The Rise of Open Source LLMs

September 20, 2023

When Meta released LLaMA 2 in July 2023, it was a watershed moment for the AI community. For the first time, a state-of-the-art large language model was available under a permissive license that allowed commercial use. The implications were enormous.

Why Open Source Matters

Before LLaMA 2, if you wanted to build with a capable LLM, your options were limited: pay for API access to OpenAI's GPT-4 or GPT-3.5, or use one of the smaller, less capable open models. This created a dependency on a handful of companies and made it impossible to run models on your own infrastructure for privacy-sensitive use cases.

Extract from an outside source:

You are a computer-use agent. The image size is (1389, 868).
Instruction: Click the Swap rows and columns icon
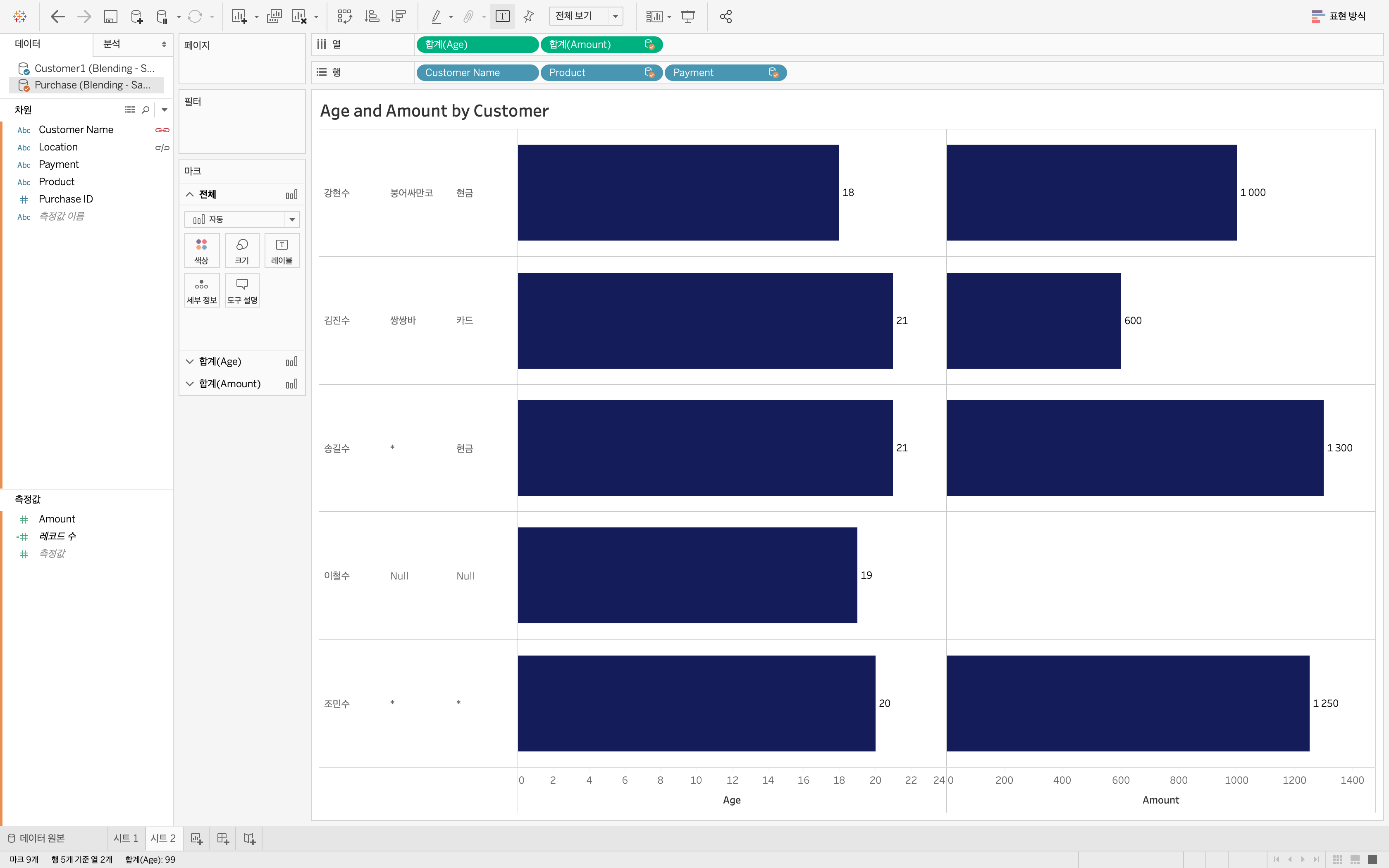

LLaMA 2 changed this overnight. Available in 7B, 13B, and 70B parameter sizes, it offered performance competitive with GPT-3.5 while running on hardware you control. The 7B model could even run on consumer GPUs.

The Ecosystem Explosion

What happened next was remarkable. Within weeks of LLaMA 2's release:

  • Fine-tuning frameworks like QLoRA made it possible to customize models on a single GPU
  • Quantization tools like GPTQ and GGML shrunk models to run on laptops and even phones
  • Community fine-tunes appeared on Hugging Face daily — models tuned for coding, conversation, instruction following, and more
  • Code Llama followed in August, giving developers an open source coding assistant rivaling GitHub Copilot

What This Means for Turkey

For the Turkish AI community, open source LLMs are particularly significant. They enable:

  1. Turkish language fine-tuning — adapting models for Turkish without relying on API providers who may deprioritize non-English languages
  2. Data sovereignty — running models locally means sensitive data never leaves your infrastructure
  3. Cost control — no per-token API costs, just compute

We are seeing Turkish researchers and engineers already building on top of LLaMA 2, creating models better suited to our language and use cases. This is just the beginning.

Looking Ahead

The open source LLM race is accelerating. Mistral AI, a French startup, has already released competitive models. The gap between open and closed models is narrowing with every release. We expect 2024 to bring even more capable open models, and the Turkish AI community is well-positioned to contribute to and benefit from this movement.

The era of AI being locked behind a few API endpoints is ending. The future is open.